_DOKUMEN SUMBER_:
──────

Melalui konsep 5 posisi kontrol kita sebagai guru tentu saja pernah berada
pada salah satu posis tersebut yaitu, penghukum, pembuat rasa bersalah, teman,
pemantau dan manajer. Dari semua posisi kontrol tersebut, hal terbaik yang
perlu guru posisikan ketika menghadapi siswa yang melanggar disiplin adalah
posisi manajer, yang mana melalui posisi ini seorang guru menempatkan dirinya
sebagai orang yang membantu siswa memperkuat jatidirinya, siswa mampu menemukan
apa kesalahannya dan yang paling penting adalah menemukan solusi yang tepat
untuk memperbaiki kesalahannya tersebut.
Melalui posisi manajer pula lah kemudian seorang guru menerapkan segitiga restitusi
dalam menyelesaikan permasalahan siswa. Dalam segitiga restitusi ini, guru
melalui tiga tahapan penting yaitu memvalidasi tindakan siswa yang diantaranya
adalah menanyakan alasan siswa melakukan tindakan tersebut, serta menanyakan
apakah tidak ada cara lain untuk memenuhi kebutuhannya. Lalu pada tahapan
berikutnya adalah menstabilkan identitas siswa, yang mana seorang guru
memberikan keyakinan kepada siswa bahwa setiap orang pasti pernah melakukan
kesalahan, dalam hal ini guru mencoba membangkitkan moral siswa agar dia tidak
merasa terpojokkan. Kemudian pada tahapan ketiga adalah menanyakan keyakinan
kepada siswa. Hal ini bertujuan agar siswa mengingat kembali keyakinan yang dia
percayai serta membawa siswa kepada suasana batin bahwa dia telah melanggar
keyakinannya sendiri. Melalui segitiga restitusi ini, siswa dibawa ke dalam
posisi identitas sukses dan membantu siswa menemukan kembali kepercayaan
dirinya, serta berjanji pada dirinya sendiri untuk tidak melakukan pelanggaran
berikutnya.
Sebagai salah satu guru yang mengajar di SMPN 11 Kota Bima, saya juga
mempraktekkan percakapan segitiga restitusi tersebut melalui sebuah skenario
sebuah kasus. Berikut adalah isi percakapan segitiga restitusinya (nama
disamarkan) :
Dialog
Pak Guru : Nak,
kamu tahu kenapa pak guru panggil kesini?
Siswa :
Tidak tahu pak.
Pak Guru :
Pak guru dengar, kemarin kamu berkelahi
dengan R. Kenapa?
Siswa : Dia
mengejek saya pak guru, dia bilang kalau saya “si kurus kerempeng”.
Menstabilkan Identitas :
Pak Guru : Oh
begitu, pak guru menilai bahwa wajar kalau kamu merasa marah karena sudah
diejek seperti itu. Semua orang pasti melakukannya.
Siswa : Iya
pak guru.
Validasi
Tindakan yang salah :
Pak Guru : Tapi
tentu kamu punya alasan mengapa kamu sampai berkelahi dengan R!

──────

_DATA YANG DIBERIKAN_:
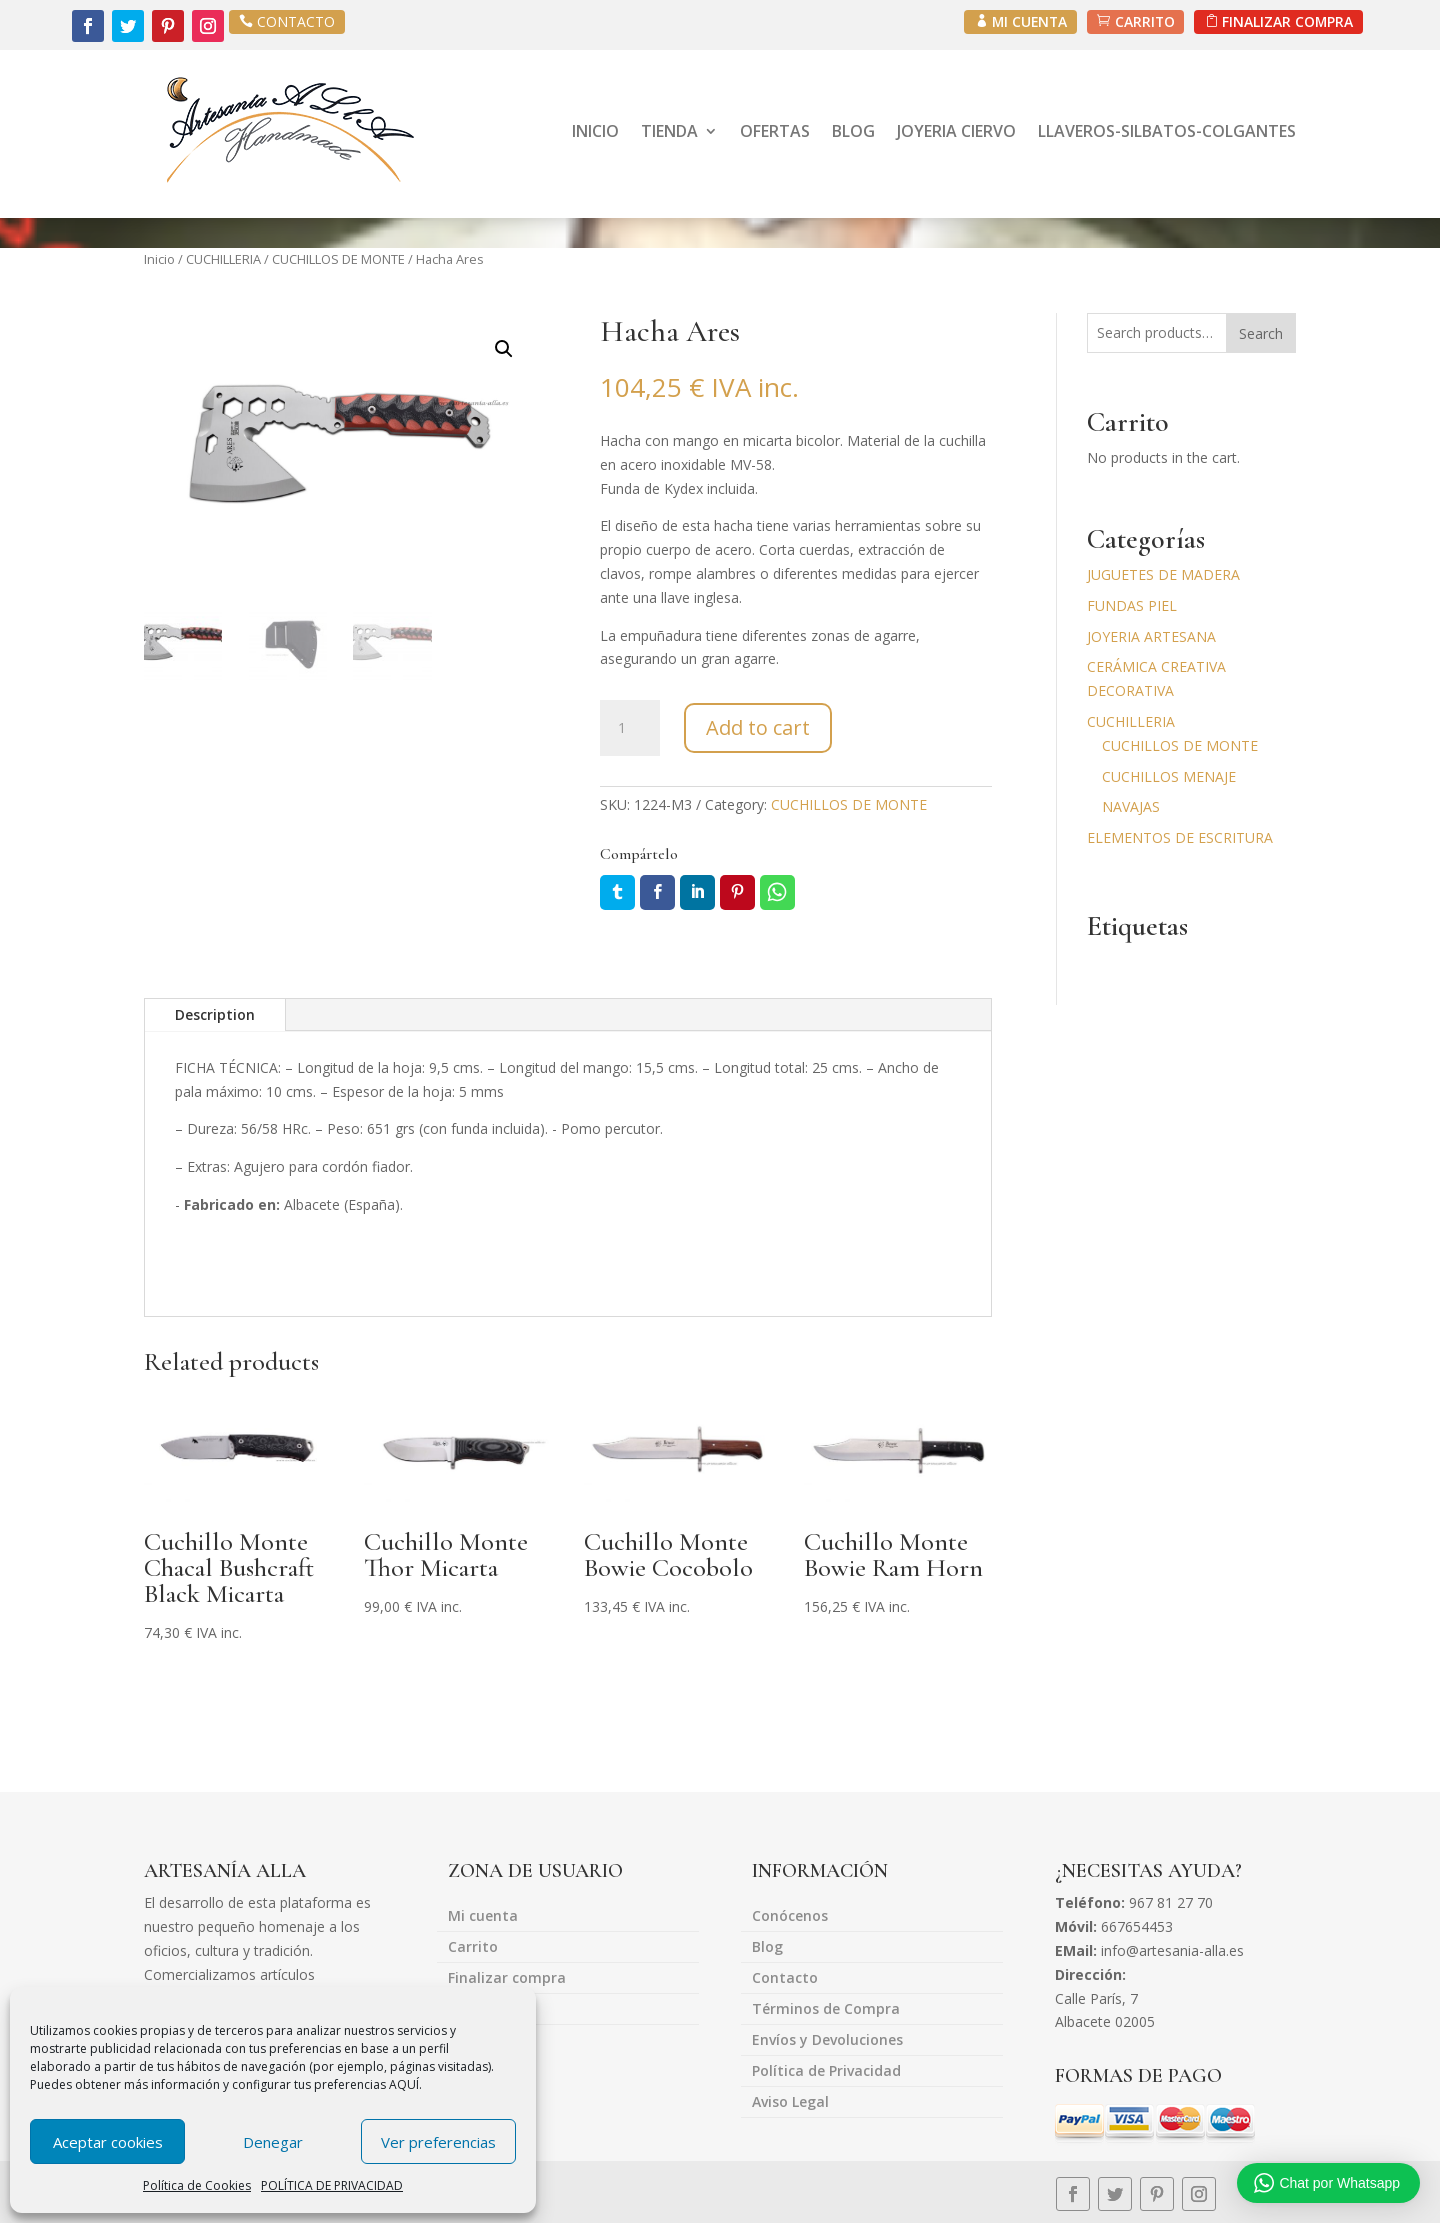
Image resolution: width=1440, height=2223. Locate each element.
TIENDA (669, 131)
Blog (767, 1948)
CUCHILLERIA (223, 259)
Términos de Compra (826, 2010)
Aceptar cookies (108, 2142)
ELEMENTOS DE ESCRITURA (1180, 837)
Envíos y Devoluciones (827, 2041)
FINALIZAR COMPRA (1287, 21)
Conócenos (790, 1917)
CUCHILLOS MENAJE (1169, 776)
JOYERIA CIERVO (956, 131)
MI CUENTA (1026, 21)
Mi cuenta (483, 1917)
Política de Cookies (197, 2185)
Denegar (273, 2142)
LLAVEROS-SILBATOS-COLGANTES (1167, 131)
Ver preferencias (438, 2142)
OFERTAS (775, 131)
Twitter (617, 892)
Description (215, 1014)
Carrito (473, 1948)
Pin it (737, 892)
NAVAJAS (1131, 806)
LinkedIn (697, 892)
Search (1261, 333)
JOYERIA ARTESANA (1151, 636)
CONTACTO (296, 21)
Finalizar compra (507, 1979)
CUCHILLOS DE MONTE (338, 259)
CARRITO (1142, 21)
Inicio (159, 259)
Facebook (657, 892)
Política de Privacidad (826, 2072)
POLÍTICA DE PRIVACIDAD (332, 2185)
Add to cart (758, 727)
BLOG (853, 131)
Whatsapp (777, 892)
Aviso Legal (790, 2103)
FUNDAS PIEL (1132, 605)
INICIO (595, 131)
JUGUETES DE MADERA (1163, 574)
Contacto (785, 1979)
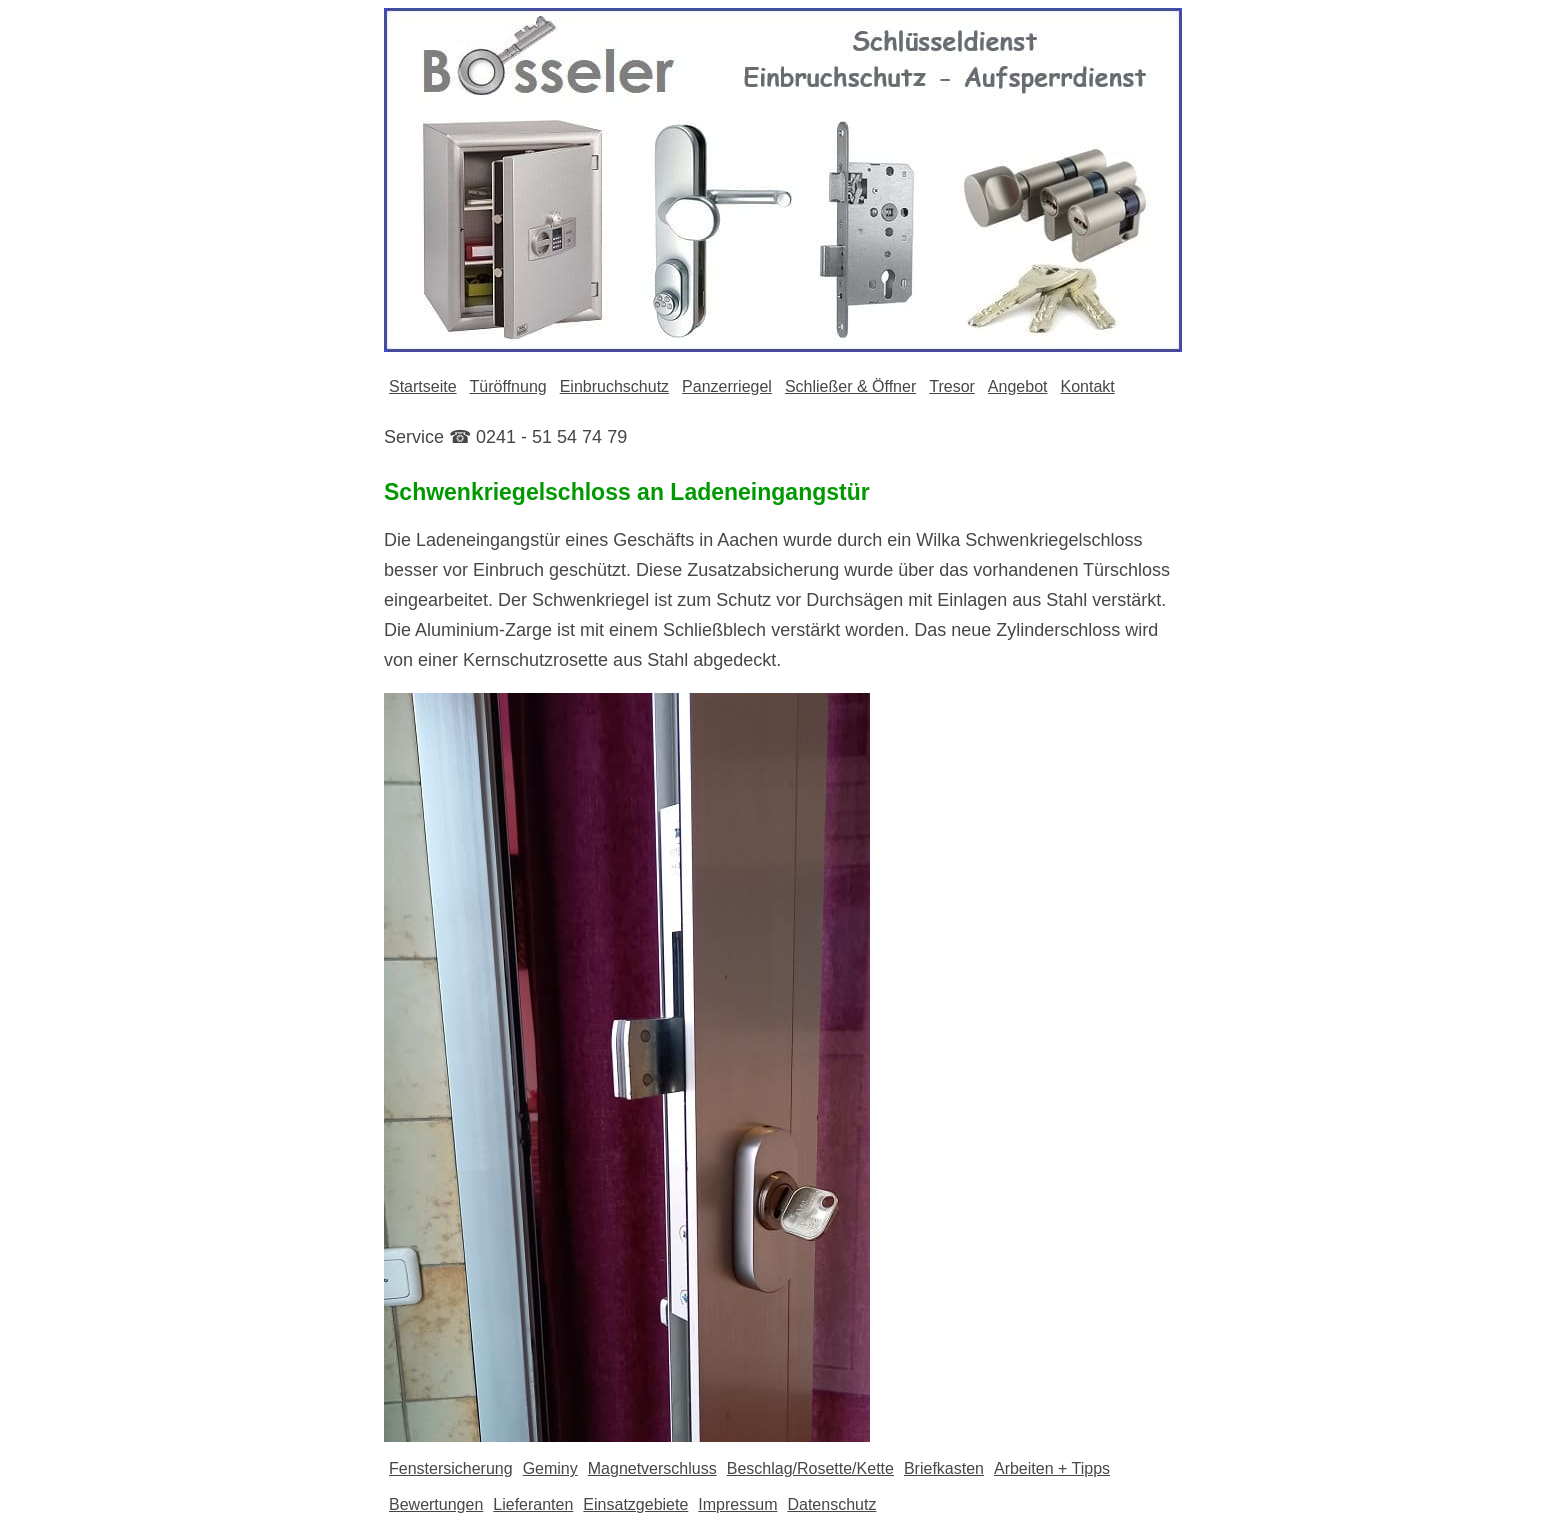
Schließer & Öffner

──────

_KETENTUAN TUGAS_:
Salin kembali bagian teks tentang segitiga restitusi yang dimulai pada kata-kata "Sebagai salah satu" dan berakhir setelah "dengan R. Kenapa?", lalu ubah "skenario" menjadi "simulasi".

_HASIL LATIHAN_:
Sebagai salah satu guru yang mengajar di SMPN 11 Kota Bima, saya juga
mempraktekkan percakapan segitiga restitusi tersebut melalui sebuah simulasi
sebuah kasus. Berikut adalah isi percakapan segitiga restitusinya (nama
disamarkan) :
Dialog
Pak Guru : Nak,
kamu tahu kenapa pak guru panggil kesini?
Siswa :
Tidak tahu pak.
Pak Guru :
Pak guru dengar, kemarin kamu berkelahi
dengan R. Kenapa?